Allocation-free conversion from String/Vec to Arc<str>/Arc<[T]>

nmilo · September 23, 2023, 7:19pm

I was reading a blog post complaining about conversion from String to Arc<str> isn't free and was like, why isn't it? We can just use the excess capacity to build the control block in-line!

Pseudo-code for Vec::into_arc_slice: (String can work the same way)

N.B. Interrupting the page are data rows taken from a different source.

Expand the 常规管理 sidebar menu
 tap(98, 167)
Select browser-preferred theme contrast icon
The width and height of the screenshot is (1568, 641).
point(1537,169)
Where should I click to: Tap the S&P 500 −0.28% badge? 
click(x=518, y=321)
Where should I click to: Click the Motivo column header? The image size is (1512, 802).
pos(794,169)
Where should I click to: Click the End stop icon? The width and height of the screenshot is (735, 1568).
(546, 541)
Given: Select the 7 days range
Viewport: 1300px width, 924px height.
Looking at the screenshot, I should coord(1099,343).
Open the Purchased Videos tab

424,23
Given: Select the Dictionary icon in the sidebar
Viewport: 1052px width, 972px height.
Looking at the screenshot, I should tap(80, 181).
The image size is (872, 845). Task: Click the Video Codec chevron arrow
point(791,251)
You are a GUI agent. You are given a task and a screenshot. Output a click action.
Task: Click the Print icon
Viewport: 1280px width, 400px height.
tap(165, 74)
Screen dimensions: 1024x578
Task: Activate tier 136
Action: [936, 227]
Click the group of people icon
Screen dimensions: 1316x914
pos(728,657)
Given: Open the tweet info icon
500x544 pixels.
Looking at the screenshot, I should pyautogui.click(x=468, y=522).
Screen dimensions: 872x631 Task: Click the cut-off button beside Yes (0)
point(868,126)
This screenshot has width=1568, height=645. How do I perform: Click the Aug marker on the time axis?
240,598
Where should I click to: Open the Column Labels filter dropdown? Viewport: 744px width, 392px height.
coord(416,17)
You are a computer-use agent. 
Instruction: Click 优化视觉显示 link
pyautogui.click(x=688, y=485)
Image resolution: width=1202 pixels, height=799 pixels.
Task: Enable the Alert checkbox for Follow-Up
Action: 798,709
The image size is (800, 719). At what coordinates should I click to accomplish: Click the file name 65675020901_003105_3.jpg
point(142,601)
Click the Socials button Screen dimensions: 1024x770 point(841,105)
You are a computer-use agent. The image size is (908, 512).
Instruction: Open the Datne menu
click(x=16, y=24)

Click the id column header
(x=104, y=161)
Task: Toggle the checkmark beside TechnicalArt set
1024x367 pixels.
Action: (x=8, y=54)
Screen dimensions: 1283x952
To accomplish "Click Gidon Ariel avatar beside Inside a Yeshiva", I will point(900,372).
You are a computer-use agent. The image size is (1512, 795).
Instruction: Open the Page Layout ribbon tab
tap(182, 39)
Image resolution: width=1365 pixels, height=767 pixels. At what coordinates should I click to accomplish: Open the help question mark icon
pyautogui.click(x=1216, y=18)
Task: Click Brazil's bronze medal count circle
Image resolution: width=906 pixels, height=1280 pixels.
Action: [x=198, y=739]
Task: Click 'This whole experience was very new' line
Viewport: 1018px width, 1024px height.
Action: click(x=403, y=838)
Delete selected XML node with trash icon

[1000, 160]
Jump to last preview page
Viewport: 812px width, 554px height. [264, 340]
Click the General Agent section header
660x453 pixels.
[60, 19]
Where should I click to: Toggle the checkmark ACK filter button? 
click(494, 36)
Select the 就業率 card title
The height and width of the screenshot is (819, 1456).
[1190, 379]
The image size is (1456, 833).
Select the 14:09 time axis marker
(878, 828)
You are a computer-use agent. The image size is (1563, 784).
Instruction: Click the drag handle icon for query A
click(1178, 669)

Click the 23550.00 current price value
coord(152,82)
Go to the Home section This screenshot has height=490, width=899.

fn into_arc_slice(mut self) -> Arc<[T]> {
    shrink allocation to hold 2 * sizeof(AtomicUsize) + self.len() * sizeof(T) bytes
    shift vector data by 2 * sizeof(AtomicUsize)
    transmute to pointer to ArcInner<[T]>
    return Arc::from_raw(that pointer)
}

(Definitions of Arc and ArcInner here:)

struct Arc<T: ?Sized> {
    ptr: NonNull<ArcInner<T>>>
}

struct ArcInner<T: ?Sized> {
    strong: AtomicUsize,
    weak: AtomicUsize,
    data: T
}

But what about alignment?

Yes, that is a bit of a concern; the pointer to ArcInner needs to be 8-byte aligned, while a str/[T] is not necessarily. BUT, the global allocator uses malloc/HeapAlloc, which returns 8-byte aligned allocations anyways, so this is not technically a concern. We can check the Vec's pointer to see if it's aligned, and if not, just fall back to Arc::new. Then when Arc<T>'s allocation gets dropped we pass T's alignment to the allocator instead of the ArcInner alignment.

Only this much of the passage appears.